Compradores: Na análise da vulnerabilidade dos compradores, a Cooperativa 1 destaca que as estratégias do governo para o setor não ajudaram a investir em programas voltados para sustentabilidade e gestão de recursos hídricos, aumentando a dependência funcional dentro da cadeia produtiva, especialmente de recursos financeiros. Exemplificaram que alguns fornecedores de peças, fecharam por falta de capacidade para planejamento econômico. O assessor de relações institucionais respondente da Cooperativa 1 apontou que esta empresa fornecedora havia desenvolvido processo para geração de água e açúcar no processo produtivo, mas mesmo com esta inovação e 96 anos de história, acabou em dificuldades em 2016 em meio a um processo de recuperação judicial para evitar falência e dívidas trabalhistas.

Além da dependência funcional, o respondente da Cooperativa 1 destacou em relação à dependência relacional, que as organizações que compõem o setor precisam dialogar continuamente a respeito da crise hídrica. O respondente ressaltou a necessidade de o governo colaborar com maior direcionamento de informações sobre recursos hídricos. Afirmou que a Agência Nacional de Águas (ANA) produz diversos relatórios, contudo não há público que utilize as informações disponíveis em tomadas de decisões. Falta informação de qualidade, acesso, entendimento e apesar da crise ter afetado o setor de forma grave, recentemente não está ocorrendo compartilhamento de informações a respeito da crise hídrica, segundo o mesmo.

Sobre a qualidade da mão de obra no setor, na opinião deste respondente evoluiu muito e houve mudança de foco sobre de quem é a responsabilidade de capacitação, completando que não pode ficar apenas ao encargo dos usineiros. Para o respondente da Cooperativa 1 o setor sucroalcooleiro, em comparação aos demais produtores de alimentos, é o mais adaptável, menos vulnerável e mais resiliente.

4.6.2.2 Cadeia da Laranja

Produtores: Entre os produtores foi destacado que o momento que aconteceu a crise hídrica, trouxe impactos mais graves, pois afetou a fase da colheita da safra da laranja, prejudicando a produtividade e qualidade do pomar. A crise hídrica gerada pela falta de chuvas neste período, foi agravada pela elevação da temperatura e favoreceu o surgimento de pragas nas plantações. Tornou necessário o fortalecimento do relacionamento entre produtores e fornecedores de insumos para desenvolvimento de novos fertilizantes e melhoria nas práticas de pulverização que dependem da utilização de água em sua composição.
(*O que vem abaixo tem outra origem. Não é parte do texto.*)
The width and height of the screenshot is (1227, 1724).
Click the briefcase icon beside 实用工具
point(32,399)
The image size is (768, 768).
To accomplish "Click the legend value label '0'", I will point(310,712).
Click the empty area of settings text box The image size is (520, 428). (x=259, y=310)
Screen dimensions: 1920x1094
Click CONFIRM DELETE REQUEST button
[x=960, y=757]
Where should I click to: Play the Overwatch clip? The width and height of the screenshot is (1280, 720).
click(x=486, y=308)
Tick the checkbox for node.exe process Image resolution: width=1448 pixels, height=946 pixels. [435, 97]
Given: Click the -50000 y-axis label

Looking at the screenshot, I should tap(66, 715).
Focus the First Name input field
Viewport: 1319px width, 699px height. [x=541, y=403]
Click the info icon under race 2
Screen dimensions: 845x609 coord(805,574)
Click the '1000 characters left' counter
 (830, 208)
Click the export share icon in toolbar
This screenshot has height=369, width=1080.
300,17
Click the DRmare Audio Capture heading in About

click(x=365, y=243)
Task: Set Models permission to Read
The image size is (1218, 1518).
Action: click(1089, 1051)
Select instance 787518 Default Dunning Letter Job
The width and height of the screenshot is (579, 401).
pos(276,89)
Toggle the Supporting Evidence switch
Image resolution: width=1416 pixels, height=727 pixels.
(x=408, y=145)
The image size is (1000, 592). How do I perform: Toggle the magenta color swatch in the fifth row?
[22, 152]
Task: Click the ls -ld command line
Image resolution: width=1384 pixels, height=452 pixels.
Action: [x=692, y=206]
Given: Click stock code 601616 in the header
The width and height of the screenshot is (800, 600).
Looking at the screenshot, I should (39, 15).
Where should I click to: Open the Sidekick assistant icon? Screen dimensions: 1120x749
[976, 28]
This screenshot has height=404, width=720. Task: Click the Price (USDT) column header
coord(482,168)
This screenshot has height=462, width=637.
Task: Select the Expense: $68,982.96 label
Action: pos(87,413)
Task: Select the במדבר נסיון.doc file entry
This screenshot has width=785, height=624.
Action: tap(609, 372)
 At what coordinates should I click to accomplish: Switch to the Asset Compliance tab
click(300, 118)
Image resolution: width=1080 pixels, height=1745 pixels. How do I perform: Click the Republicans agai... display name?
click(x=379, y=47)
Processadores: Entre os processadores também houve necessidade de maior aproximação com os fornecedores, no intuito de buscar fortalecimento para suprimento de laranja, haja vista que a indústria concorreu mais fortemente devido escassez do produto. Desta forma, por meio de encontros e reuniões de negócios, enfatizavam as vantagens de contratos estabelecidos durante o ano inteiro, ao invés de seguir o calendário da indústria que interrompe a compra de matéria-prima na entressafra (janeiro a março). Por outro lado, um dos respondentes processadores revelou que o relacionamento com os clientes foi afetado porque os preços tiveram que ser repassados. Os preços chegaram a aumentar em mais de 50% em meados de outubro de 2015 para 2016 (R$ 14 para R$ 30, caixa 40 Kg).

Compradores: Entre os compradores, a rede de restaurantes destacou a dependência funcional para suprimento de água para as operações, por meio da companhia de abastecimento do Estado (SABESP): “[...] identificamos que a grande maioria dos restaurantes conseguiria operar com as caixas d’água e o volume de água depois de um corte. Então a gente tinha capacidades de operação que variavam de 1 a 3 dias com a água estocada nas caixas d’ água via Sabesp”.

A rede de restaurantes 2 também trouxe esta preocupação e acrescentou que em casos de contingência tem recorrido as empresas que fornecem água por meio de caminhões-pipa. Esta alternativa tem sido utilizada com frequência, mas a regulamentação do serviço, normas de controle e vigilância sanitária ainda não estão definidas de forma clara, na opinião do respondente da rede de restaurantes 2.